While there has been a good deal of litigation concerning arbitration, most litigation has been whether the controversy is subject to arbitration or were the arbitrators so far off base as to the law or facts that the arbitration decision should be thrown out. The problem is that, since almost all reinsurance agreements have an arbitration clause in them and the rationale for the arbitration decisions are not published, the body of reinsurance law is growing much more slowly than for insurance law.
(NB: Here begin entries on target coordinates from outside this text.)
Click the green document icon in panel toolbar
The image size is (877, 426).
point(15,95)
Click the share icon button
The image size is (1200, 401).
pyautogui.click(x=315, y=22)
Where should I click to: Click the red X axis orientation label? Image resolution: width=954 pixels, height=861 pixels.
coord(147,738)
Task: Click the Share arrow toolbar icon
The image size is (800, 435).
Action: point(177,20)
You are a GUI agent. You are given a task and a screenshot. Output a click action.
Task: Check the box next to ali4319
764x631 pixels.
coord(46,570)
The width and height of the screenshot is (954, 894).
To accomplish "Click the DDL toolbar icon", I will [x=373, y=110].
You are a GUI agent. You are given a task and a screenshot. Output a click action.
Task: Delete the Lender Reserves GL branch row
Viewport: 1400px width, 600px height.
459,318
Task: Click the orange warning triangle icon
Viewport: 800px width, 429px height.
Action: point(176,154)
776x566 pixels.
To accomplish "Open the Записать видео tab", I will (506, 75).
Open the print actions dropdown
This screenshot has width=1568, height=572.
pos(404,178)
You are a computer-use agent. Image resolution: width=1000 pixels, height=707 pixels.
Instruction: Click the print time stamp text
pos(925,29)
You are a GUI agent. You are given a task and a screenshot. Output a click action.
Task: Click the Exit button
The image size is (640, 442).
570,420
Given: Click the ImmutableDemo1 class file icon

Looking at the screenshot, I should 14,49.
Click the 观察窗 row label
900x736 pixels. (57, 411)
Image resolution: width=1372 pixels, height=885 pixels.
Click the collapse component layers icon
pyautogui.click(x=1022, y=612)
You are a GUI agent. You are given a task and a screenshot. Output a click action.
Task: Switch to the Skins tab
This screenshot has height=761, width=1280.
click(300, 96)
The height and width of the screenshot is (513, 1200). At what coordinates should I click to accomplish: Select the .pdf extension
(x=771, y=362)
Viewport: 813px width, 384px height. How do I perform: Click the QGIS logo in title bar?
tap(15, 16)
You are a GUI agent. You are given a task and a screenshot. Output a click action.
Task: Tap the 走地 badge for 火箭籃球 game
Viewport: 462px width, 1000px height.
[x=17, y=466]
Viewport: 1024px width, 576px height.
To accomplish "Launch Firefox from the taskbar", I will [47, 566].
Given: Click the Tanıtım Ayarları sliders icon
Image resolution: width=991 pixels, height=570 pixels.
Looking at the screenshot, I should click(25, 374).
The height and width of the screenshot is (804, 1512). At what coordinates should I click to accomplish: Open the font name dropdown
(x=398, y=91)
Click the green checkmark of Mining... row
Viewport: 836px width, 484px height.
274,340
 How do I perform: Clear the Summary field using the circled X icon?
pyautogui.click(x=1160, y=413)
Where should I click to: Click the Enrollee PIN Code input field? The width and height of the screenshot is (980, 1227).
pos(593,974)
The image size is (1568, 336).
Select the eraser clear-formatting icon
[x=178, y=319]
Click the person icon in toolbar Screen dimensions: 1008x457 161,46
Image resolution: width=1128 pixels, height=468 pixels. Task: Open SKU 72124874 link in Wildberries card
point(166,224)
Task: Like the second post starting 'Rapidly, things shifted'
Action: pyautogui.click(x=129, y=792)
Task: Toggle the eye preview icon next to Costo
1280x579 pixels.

Since many of the clauses the businesses to which they relate are similar, a party could arbitrate the same issues more than once and come out with both positive and negative results even when the same law is being applied. While this can also happen at a trial court level if the agreement were to lack an arbitration clause, the parties would at least have ability to appeal the decision. The results of the appeal would at least provide some certainty for that jurisdiction and maybe guidance in others.

Monday, May 4, 2009

There has been a move in the reinsurance business towards what has been called “contract certainty.” As an attorney, I’m all for contract certainty, whatever that is. The reinsurance world has long been more casual and fluid with respect to contracts than on the insurance side. Evidence of a reinsurance agreement may have been as informal as the legendary cocktail napkin agreements, although there was usually a document that is called a “slip.” The slip usually had all of the important elements of the contract spelled out followed by a listing of clauses that were considered to be standard. Since relationships were frequently long lasting and between parties that knew each other well, if there were problems they would be worked out between the parties and terms would be adjusted. There were times that the term of the agreement would have ended before it was reduced to a complete signed document with all of details spelled out.

The reinsurance world moved on and relationships became more distant. Parties began insisting on something more than just a handshake or a slip, particularly after the events of September 11th. Although the disputes involved an insurance agreement, the point of not having agreement to all of the terms is equally applicable to the reinsurance contract.

Auditors and regulators were rightfully concerned that, without all of the terms spelled out, how could they be sure that the reinsurance recoverables or payables that companies would show on their balance sheets were correct. I submit that there is one clause that appears in almost every reinsurance contract which actually contributes to contract uncertainty, the arbitration clause.